Prompt —
All lines of the records below that contain the word "Viewport" must be listed.

[Collected data entries]
****************

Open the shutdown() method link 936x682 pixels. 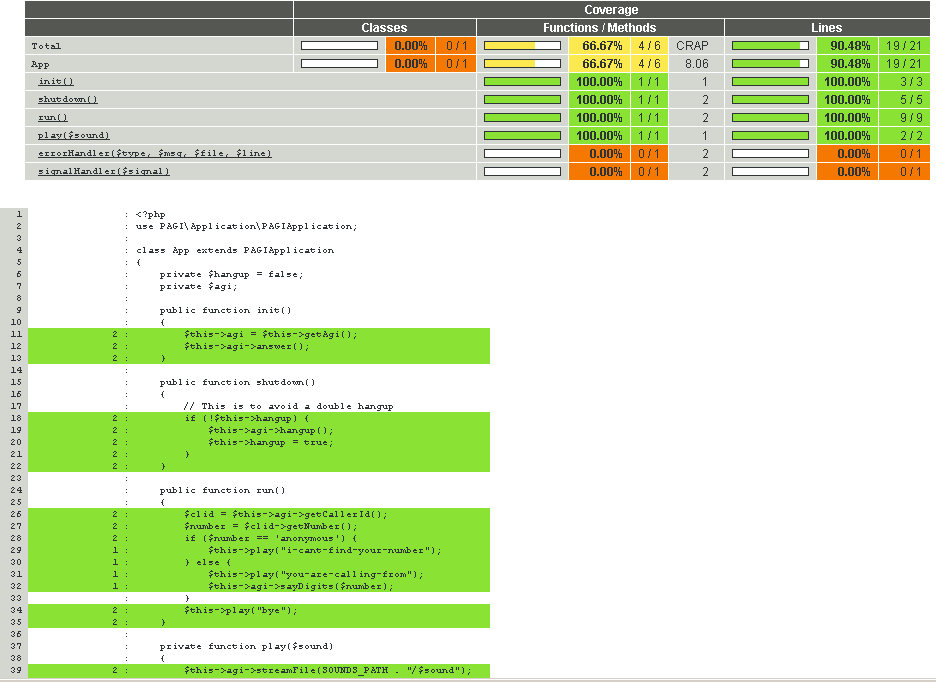[67, 100]
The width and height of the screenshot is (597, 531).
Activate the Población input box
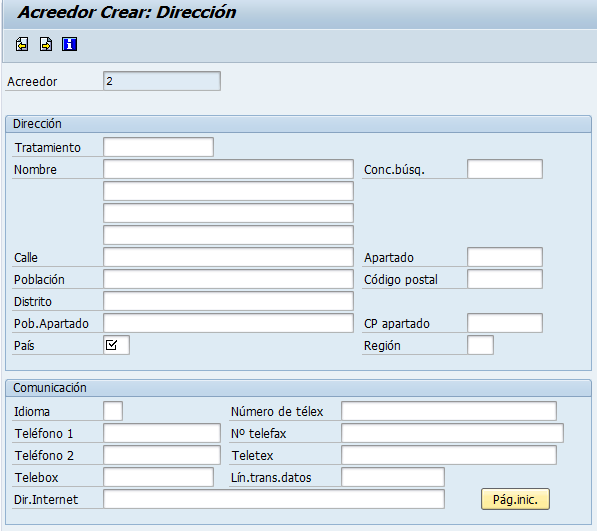[x=228, y=279]
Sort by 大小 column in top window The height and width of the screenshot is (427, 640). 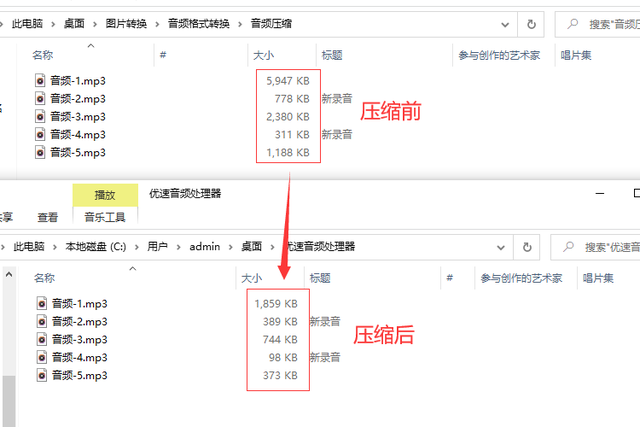[x=265, y=56]
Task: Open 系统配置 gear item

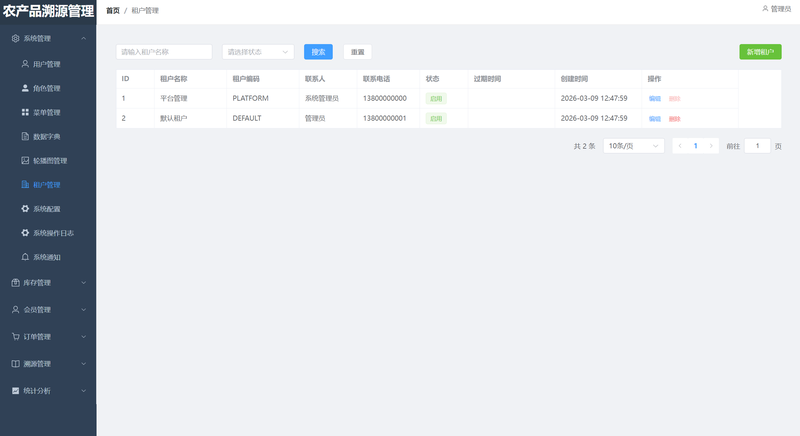Action: pyautogui.click(x=46, y=209)
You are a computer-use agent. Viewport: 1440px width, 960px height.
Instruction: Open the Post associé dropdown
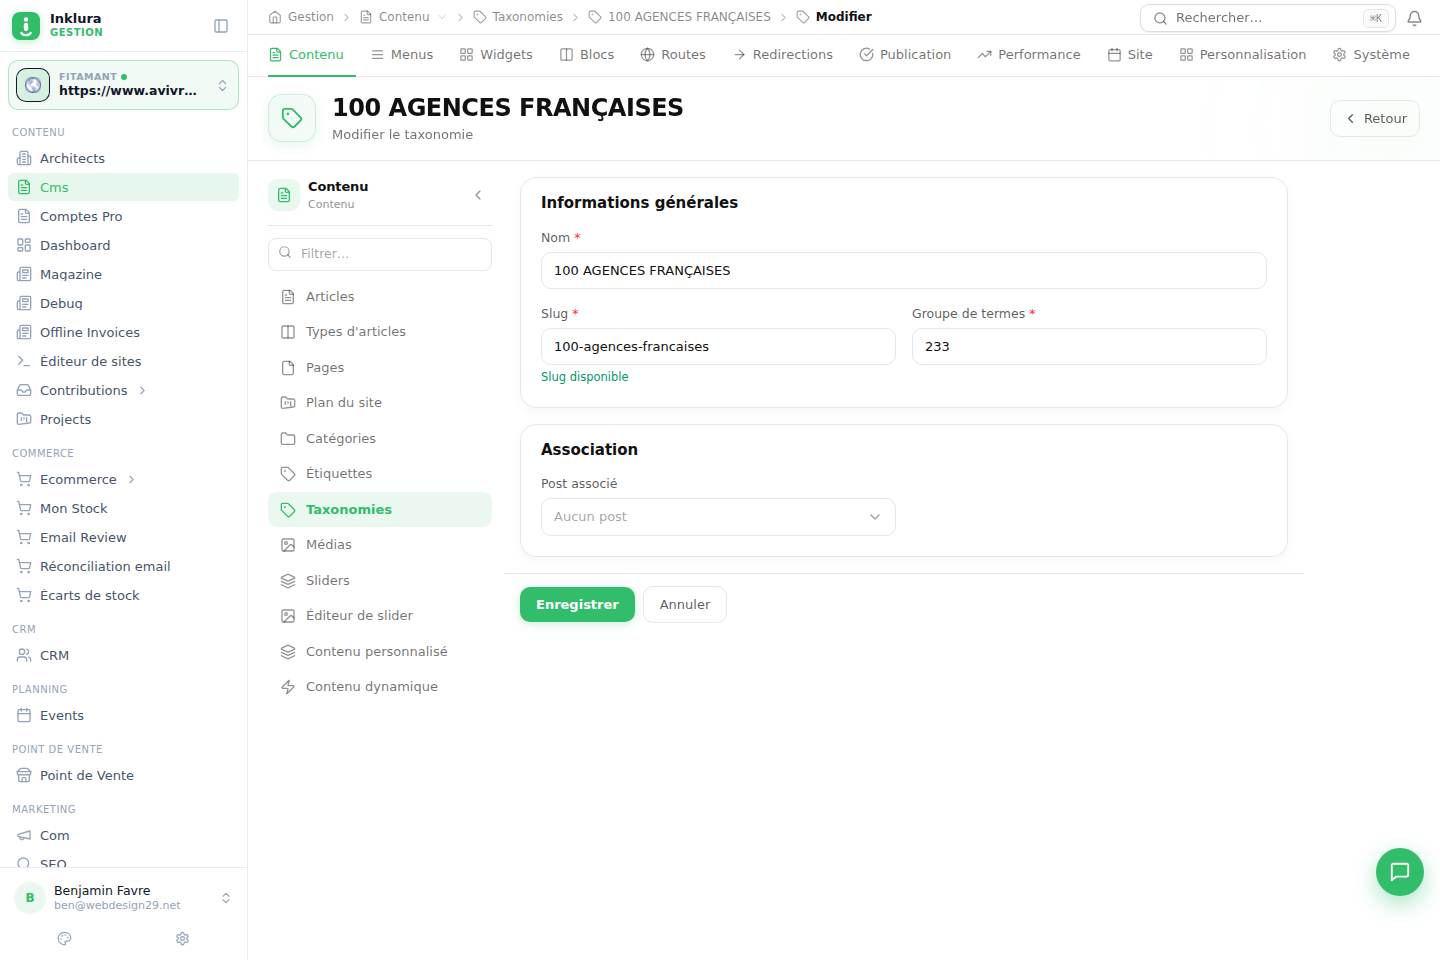point(718,517)
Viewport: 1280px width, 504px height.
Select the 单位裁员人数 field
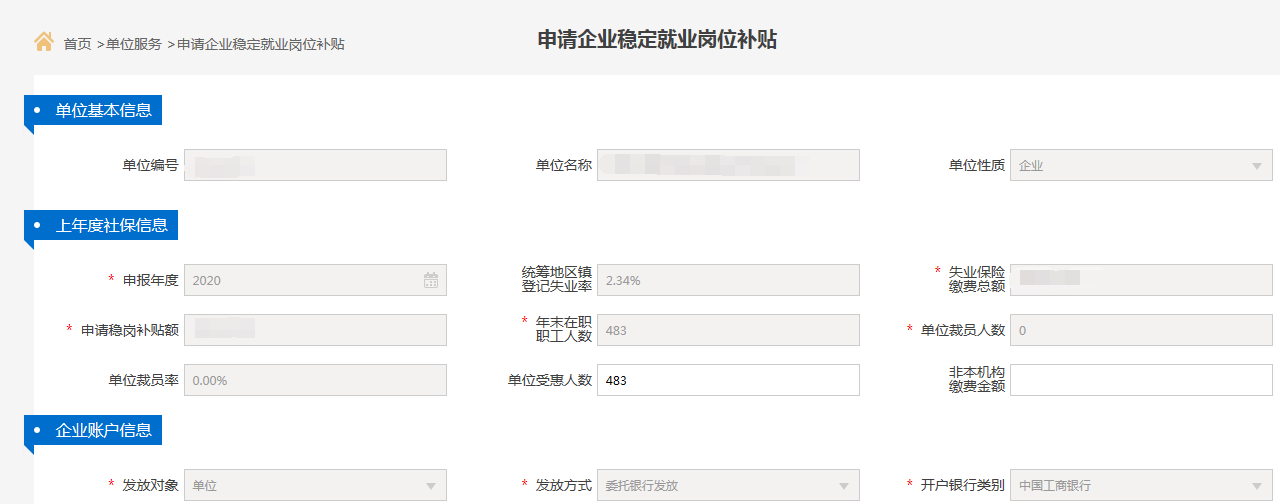point(1141,330)

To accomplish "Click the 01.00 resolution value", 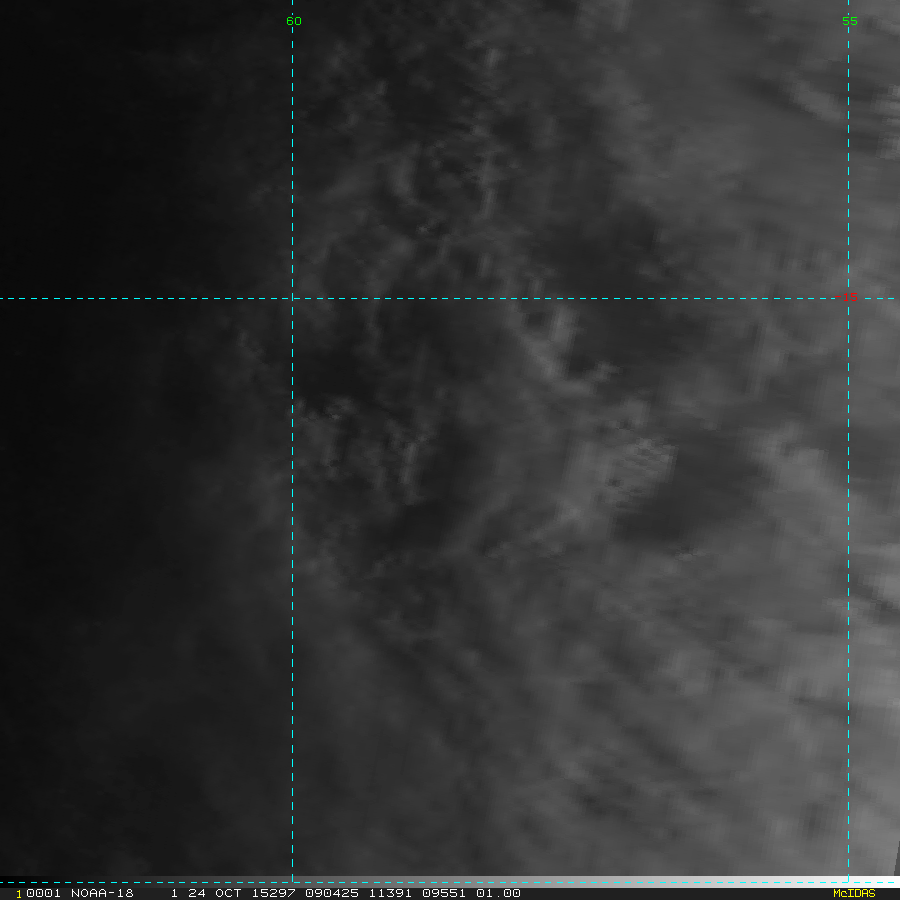I will (498, 893).
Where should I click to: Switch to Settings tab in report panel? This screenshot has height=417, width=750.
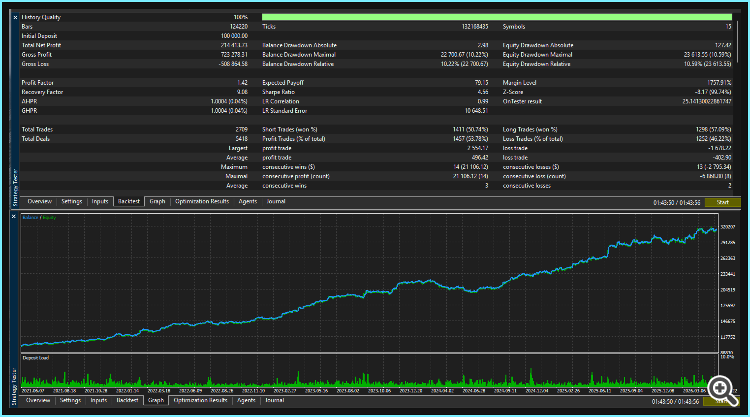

****************

Answer area —
You are a computer-use agent. Viewport: 1440px width, 960px height.
Viewport: 1280px width, 504px height.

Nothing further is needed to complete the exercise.